(Dataset records)

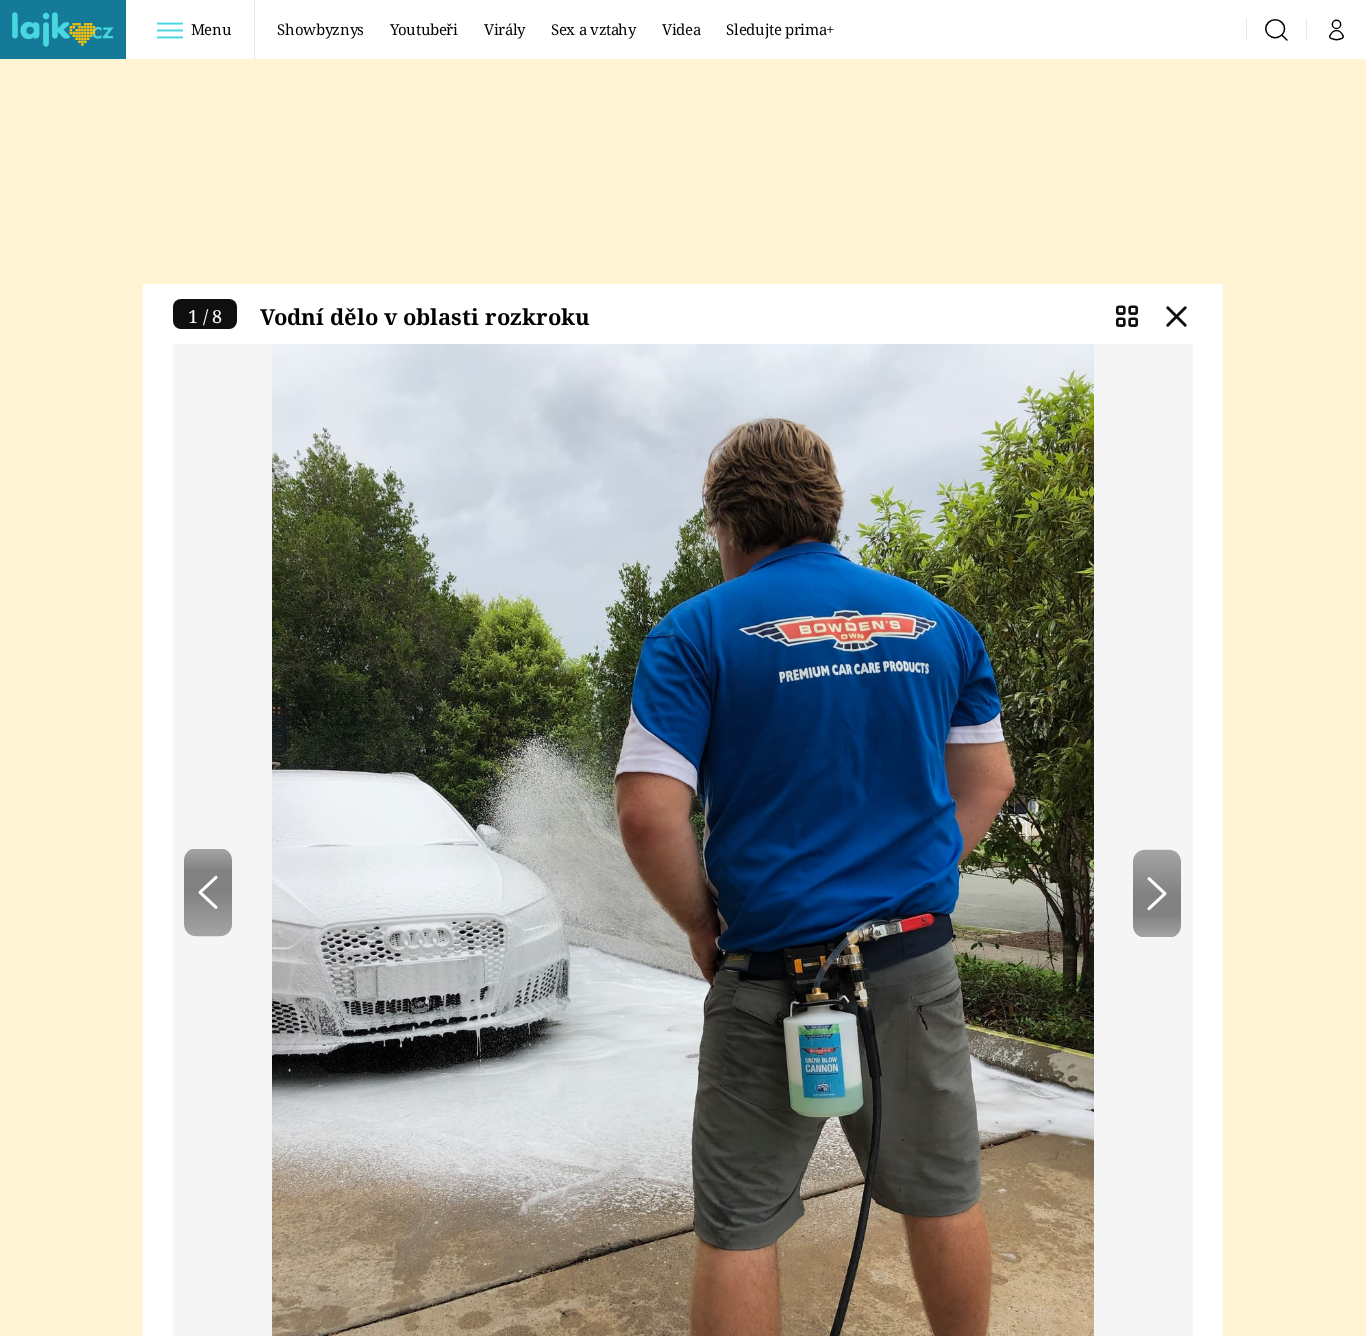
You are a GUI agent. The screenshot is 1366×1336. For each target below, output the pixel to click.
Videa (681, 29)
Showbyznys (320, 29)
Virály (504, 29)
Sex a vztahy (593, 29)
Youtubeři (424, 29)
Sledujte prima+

(End Dataset records)

= Your instructions =
Could you reproduce the data above exactly, without its pictures?

= Task solution =
You are a GUI agent. The screenshot is 1366×1336. For each target below, output the pixel to click.
Videa (681, 29)
Showbyznys (320, 29)
Virály (504, 29)
Sex a vztahy (593, 29)
Youtubeři (424, 29)
Sledujte prima+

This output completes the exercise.